Yahweh is my Shepherd.
Now,
in Jewish tradition, because the name of God could not be spoken, wherever this
series of consonants occurred, the reader was invited to say instead ‘Adonai, meaning “Lord”. In most of our
English translations wherever you see the word “LORD” in capital letters in the
Old Testament, it is indicating that the underlying Hebrew word is the name of
God which cannot be said—this impossible verb of being. An alternate Jewish
tradition, simply has the reader saying Hashem—the
Name; instead of Lord. Either way the name whatever it is or was is hidden—not revealed
either to the reader or to the hearers. The One who cannot be named is my
Shepherd.
As
I said, this unpronounceable name is the closest thing to the verb “to be” that
the Hebrew language has; but as I also indicated there is no tense for the
present static state—something either has happened or it is happening. So this unpronounceable
name probably means something like “the One who is being who this One is”. We
are familiar with the Greek and Christianised version of this reflexive term from
the book of Revelation: the One who is and was and is to come. Other ways in
which Christians have tried to express something of the mystery of the unpronounceable
name is in phrases like “the great I AM” or “I am who I am”. It’s not a word,
it’s not a name that pins too much down—God is the One who is God; the Eternal
One; the Being One. The Eternal One is my Shepherd. The One who is who this One
is, is my Shepherd.
The
unpronounceable name and the mystery that surrounds it invites us into an
exploration of the character of this One; for this One cannot be known by
knowing this One’s name. In order to understand who this One is, we are invited
into relationship.
We
like to think that things are defineable. We like to know what things are
called; how they work; who people are. It makes us feel somehow that we just
might have a little control if we can address something or someone with their
correct label. It makes us feel that we can understand our world if we can
manage to put everyone and everything in their appropriate boxes. But this God
whose name is unpronounceable, untranslatable, and lost in mystery defies our
primitive drive to name, to know and to control. This One who is the One who is
invites us into relationship in order that we might explore what that One is
all about.
And
in the context then of this exploration, when we put the imagery of the
Shepherd alongside the Name, we are confronted by a striking proclamation: this
One who is who this One is, is the One on whom life and death depend. This One
who is who this One is, is the One who accompanies us through every aspect of our
human life from celebration to misery, from the festal table to the shadow of
death. This is the One who always is, who is always being; and in relationship
with this One, we can know not who this One is, but who we are in this One.
So
this unpronounceable, untranslatable, mysterious name is not just an invitation
to be in relationship, but it is an invitation to be in relationship where we
discover something of who this One is, and miraculously even more of who we are
to this One.

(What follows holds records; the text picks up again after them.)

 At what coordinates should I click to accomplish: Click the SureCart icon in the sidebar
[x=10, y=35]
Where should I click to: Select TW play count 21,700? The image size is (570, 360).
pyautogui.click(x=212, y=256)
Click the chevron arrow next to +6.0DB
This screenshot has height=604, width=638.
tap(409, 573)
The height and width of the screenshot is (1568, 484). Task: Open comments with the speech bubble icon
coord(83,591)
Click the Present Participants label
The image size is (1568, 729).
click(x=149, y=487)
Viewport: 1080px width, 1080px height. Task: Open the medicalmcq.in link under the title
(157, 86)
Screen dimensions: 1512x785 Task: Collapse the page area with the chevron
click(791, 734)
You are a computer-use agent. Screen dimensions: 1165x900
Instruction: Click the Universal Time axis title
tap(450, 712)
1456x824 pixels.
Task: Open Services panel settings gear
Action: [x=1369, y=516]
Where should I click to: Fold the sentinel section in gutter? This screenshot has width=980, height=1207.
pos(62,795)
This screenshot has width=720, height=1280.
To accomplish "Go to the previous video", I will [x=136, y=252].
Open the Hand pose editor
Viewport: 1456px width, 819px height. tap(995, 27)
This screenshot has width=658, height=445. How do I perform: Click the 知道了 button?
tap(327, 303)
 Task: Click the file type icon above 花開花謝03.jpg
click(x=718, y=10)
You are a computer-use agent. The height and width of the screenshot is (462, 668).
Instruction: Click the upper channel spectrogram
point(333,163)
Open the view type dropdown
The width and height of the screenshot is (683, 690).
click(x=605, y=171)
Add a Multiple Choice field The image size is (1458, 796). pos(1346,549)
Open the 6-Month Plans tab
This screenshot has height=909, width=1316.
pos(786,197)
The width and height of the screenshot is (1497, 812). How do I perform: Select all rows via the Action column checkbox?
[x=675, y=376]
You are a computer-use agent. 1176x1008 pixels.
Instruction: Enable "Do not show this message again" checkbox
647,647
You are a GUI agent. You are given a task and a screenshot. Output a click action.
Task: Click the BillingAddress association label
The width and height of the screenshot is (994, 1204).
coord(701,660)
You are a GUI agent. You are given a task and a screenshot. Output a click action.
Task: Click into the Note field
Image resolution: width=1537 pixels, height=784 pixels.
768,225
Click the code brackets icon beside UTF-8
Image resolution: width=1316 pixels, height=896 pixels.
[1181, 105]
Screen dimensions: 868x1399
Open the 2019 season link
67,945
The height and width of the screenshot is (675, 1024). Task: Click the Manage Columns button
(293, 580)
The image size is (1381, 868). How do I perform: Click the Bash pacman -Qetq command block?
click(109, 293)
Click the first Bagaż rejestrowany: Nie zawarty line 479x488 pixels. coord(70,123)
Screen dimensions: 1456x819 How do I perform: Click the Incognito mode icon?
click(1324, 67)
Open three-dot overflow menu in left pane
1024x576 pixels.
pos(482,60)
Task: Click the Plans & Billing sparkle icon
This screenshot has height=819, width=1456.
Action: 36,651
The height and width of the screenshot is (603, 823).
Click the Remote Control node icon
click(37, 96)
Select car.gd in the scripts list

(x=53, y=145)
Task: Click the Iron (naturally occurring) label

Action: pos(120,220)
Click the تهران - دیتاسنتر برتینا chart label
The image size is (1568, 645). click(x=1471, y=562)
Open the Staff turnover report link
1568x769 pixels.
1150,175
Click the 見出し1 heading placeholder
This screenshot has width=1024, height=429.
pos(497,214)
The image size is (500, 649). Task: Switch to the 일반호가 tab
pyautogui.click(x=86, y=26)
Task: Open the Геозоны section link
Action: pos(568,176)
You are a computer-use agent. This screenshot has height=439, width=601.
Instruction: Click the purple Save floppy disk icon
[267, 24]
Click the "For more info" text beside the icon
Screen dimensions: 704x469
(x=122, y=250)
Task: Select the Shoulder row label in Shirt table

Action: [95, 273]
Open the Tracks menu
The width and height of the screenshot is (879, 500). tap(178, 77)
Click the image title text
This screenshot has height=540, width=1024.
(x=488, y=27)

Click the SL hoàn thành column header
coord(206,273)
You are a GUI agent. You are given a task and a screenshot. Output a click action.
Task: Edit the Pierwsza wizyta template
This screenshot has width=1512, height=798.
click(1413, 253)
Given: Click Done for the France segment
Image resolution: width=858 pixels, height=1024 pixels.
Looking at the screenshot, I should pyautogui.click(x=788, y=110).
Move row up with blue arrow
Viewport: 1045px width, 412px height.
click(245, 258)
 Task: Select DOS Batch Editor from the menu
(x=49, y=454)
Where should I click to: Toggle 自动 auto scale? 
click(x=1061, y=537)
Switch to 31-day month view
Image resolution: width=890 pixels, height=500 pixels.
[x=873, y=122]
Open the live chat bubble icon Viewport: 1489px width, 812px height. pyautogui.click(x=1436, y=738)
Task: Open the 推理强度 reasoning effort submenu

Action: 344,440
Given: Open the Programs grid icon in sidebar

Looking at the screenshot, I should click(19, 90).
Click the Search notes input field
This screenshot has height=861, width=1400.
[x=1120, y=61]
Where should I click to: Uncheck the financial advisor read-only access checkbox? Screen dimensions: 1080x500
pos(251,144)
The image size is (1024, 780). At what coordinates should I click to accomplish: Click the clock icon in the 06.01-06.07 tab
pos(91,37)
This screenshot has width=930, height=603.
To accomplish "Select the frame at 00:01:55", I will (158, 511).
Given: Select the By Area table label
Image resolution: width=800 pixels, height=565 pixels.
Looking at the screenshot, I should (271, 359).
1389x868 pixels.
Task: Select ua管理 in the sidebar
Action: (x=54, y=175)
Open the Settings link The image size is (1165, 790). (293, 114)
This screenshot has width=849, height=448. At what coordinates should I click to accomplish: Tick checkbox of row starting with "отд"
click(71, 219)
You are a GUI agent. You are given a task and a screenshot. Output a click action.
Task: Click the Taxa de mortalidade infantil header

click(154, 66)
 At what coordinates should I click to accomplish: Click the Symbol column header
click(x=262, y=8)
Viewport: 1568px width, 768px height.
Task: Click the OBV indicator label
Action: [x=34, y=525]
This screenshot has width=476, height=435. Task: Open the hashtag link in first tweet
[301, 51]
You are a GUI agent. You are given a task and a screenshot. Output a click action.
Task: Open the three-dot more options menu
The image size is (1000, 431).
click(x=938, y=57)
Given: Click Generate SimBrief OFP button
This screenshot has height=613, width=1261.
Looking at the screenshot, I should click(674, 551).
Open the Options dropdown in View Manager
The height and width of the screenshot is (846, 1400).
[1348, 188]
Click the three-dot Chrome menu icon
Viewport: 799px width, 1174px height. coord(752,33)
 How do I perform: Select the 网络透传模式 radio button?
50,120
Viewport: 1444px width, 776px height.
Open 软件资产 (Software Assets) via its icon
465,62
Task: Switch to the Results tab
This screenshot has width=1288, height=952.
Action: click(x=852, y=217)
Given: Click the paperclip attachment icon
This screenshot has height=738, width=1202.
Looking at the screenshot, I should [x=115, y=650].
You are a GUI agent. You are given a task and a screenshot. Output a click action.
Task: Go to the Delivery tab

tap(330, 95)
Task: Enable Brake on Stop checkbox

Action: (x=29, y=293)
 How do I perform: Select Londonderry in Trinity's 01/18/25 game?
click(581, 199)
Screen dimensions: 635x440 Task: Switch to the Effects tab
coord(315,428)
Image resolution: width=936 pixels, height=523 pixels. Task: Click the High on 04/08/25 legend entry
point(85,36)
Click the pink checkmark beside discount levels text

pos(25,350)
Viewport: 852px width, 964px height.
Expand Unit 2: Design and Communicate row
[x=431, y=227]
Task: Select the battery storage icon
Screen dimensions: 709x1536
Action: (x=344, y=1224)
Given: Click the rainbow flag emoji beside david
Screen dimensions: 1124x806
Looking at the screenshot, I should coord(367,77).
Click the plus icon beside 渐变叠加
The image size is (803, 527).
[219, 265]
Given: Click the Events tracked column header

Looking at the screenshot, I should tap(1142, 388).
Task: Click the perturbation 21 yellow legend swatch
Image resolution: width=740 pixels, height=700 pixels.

The One who is who this One is, is my Shepherd.
We
know who we are, not because we have been concentrating on ourselves—navel-gazing,
but because we have become engaged with this mysterious One who holds us in
every stage of our life, in every kind of moment, in life and in death, from
woe to go, and all the way through. And who does not hold us alone, but the
whole of Creation, longing for the kind of relationship where each part of it
can know and be fully known in the eternal nature of God.
Jesus
said: “I am the good shepherd. I know
my own and my own know me.” (John 10:14) And in Jesus, we are invited to enter
into the journey of relationship with a God who longs for us to know God and
longs for us to be known by God. And that happens when we are enfolded into the
very life of God through our participation in the life, death and resurrection
of Jesus; not for just a present moment, but as a continuing process, an
ongoing discipline of choosing to focus not on ourselves but on the God is who
the One who is, and who wants only authentic relationship with God’s own
Creation—and that includes you and me! The Lord is our Shepherd.